(Material supplied Opens)

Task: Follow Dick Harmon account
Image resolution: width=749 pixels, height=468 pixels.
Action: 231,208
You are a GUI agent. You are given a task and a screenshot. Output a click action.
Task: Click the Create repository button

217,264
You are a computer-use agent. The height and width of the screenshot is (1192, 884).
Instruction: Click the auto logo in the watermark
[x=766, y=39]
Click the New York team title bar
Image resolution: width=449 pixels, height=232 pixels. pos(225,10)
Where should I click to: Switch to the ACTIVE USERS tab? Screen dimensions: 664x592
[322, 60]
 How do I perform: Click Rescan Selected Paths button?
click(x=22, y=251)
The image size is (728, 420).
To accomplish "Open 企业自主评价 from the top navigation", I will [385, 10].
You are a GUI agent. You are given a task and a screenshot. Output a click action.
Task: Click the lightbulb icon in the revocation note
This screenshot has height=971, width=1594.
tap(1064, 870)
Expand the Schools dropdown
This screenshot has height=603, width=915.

(Material supplied Closes)

Look for the line with "This screenshot has height=971, width=1594." in the listing above. Print it and each later line exactly, ending with the last line.

Result of the exercise |
This screenshot has height=971, width=1594.
tap(1064, 870)
Expand the Schools dropdown
This screenshot has height=603, width=915.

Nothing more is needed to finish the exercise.